21 mar 2016

Cerrando heridas de guerra

Faustino de la Parte quedó ciego en el frente por una explosión que le reventó los ojos. Como mutilado del bando vencedor, recibió ayuda para regentar un quiosco de prensa que le permitió ganarse la vida. Formó una familia con seis hijos, uno de los cuales soy yo. Crecí pensando que mi padre era una gran persona, pero hubo alguien que me hizo dudar de ello. Fue mi amigo de pupitre en la escuela, Santi Boj. Él, con toda su inocencia, me contaba las hazañas de su padre en la guerra, sus años de prisión, su condena a muerte y cómo consiguió la amnistía por mediación del papa Juan XXIII. Mi amigo me tenía fascinado con sus historias. Yo le pregunté a mi padre por su pasado como soldado y sólo me contó que el primer día que fue al frente se protegió en una trinchera y allí mismo cayó un mortero del 35 que le dejó una buena ración de metralla encima. Y que ya no se acordaba de más, porque pasó todo el tiempo en retaguardia y en un hospital.

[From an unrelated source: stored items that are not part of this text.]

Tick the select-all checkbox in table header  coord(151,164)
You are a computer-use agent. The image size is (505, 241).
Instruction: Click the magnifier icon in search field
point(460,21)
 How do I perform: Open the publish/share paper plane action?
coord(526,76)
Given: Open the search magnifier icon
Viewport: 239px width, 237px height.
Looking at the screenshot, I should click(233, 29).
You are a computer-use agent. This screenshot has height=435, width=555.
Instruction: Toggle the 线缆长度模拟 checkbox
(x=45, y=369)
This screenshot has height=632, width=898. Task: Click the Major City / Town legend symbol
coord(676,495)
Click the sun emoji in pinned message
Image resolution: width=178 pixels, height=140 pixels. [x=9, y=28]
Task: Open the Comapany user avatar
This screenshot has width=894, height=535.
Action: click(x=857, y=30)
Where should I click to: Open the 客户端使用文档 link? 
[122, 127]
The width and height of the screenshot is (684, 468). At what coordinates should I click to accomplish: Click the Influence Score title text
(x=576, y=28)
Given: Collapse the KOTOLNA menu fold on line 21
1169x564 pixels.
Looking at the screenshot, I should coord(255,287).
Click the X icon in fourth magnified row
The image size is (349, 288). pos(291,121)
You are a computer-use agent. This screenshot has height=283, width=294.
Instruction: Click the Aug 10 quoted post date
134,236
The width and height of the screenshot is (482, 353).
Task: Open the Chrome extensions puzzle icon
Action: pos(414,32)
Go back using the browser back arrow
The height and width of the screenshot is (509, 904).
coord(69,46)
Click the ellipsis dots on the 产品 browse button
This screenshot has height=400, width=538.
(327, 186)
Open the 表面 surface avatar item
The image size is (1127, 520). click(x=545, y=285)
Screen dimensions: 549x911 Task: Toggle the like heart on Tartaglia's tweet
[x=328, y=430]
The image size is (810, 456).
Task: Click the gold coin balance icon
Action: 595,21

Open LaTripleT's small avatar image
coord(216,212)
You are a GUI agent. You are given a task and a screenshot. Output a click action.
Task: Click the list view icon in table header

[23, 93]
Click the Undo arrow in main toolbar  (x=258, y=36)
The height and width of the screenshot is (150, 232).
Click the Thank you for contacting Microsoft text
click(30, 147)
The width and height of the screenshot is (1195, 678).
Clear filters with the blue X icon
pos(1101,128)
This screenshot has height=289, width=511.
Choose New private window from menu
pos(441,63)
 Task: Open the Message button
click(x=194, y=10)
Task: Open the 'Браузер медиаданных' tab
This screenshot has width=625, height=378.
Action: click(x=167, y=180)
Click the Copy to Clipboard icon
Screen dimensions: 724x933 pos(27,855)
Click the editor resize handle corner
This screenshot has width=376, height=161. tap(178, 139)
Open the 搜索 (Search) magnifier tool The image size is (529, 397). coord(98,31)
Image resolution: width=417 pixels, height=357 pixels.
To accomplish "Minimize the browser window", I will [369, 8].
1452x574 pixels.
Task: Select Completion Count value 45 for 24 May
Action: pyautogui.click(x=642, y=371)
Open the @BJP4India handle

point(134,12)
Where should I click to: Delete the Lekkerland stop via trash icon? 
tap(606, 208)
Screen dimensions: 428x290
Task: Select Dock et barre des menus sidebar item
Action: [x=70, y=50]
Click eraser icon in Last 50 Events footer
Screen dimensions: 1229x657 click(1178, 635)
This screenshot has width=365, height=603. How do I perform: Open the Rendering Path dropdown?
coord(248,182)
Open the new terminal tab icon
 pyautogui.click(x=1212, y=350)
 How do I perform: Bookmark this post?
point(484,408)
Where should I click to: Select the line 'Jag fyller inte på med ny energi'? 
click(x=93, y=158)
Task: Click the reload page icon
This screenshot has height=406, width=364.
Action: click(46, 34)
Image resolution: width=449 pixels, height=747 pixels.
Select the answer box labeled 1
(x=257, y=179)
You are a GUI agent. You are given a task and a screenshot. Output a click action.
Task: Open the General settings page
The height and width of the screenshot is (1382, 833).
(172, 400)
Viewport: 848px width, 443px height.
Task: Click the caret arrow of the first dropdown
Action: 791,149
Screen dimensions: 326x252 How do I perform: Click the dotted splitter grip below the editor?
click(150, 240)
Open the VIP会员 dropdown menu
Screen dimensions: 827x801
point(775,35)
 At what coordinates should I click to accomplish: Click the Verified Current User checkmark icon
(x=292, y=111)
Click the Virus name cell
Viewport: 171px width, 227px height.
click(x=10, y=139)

Yo le conté todo esto a mi colega, agrandando todo lo posible la leyenda de mi padre, pero no podía competir con las ráfagas de metralleta que esquivó el progenitor de mi amigo, ni con los bombardeos que sufrió, ni con las largas marchas por las montañas, ni con los malos tragos en el presidio o los trabajos forzados que padeció. Frustrado de tanta desproporción me quejé a mi padre. Tú no hiciste casi nada en la guerra, le dije, el que luchó de verdad fue el padre de Santi Boj. Mi padre me miró sin verme y con aquella voz profunda que él sacaba en las grandes ocasiones puso las cosas en su sitio. Mira, ni él ni yo elegimos el bando, me dijo. La guerra fue cruel para todos, para ellos que la perdieron y para mí que salí vencedor y perdí la vista. Olvida la guerra y dedícate a vender periódicos. No olvides que el señor Boj es un buen cliente.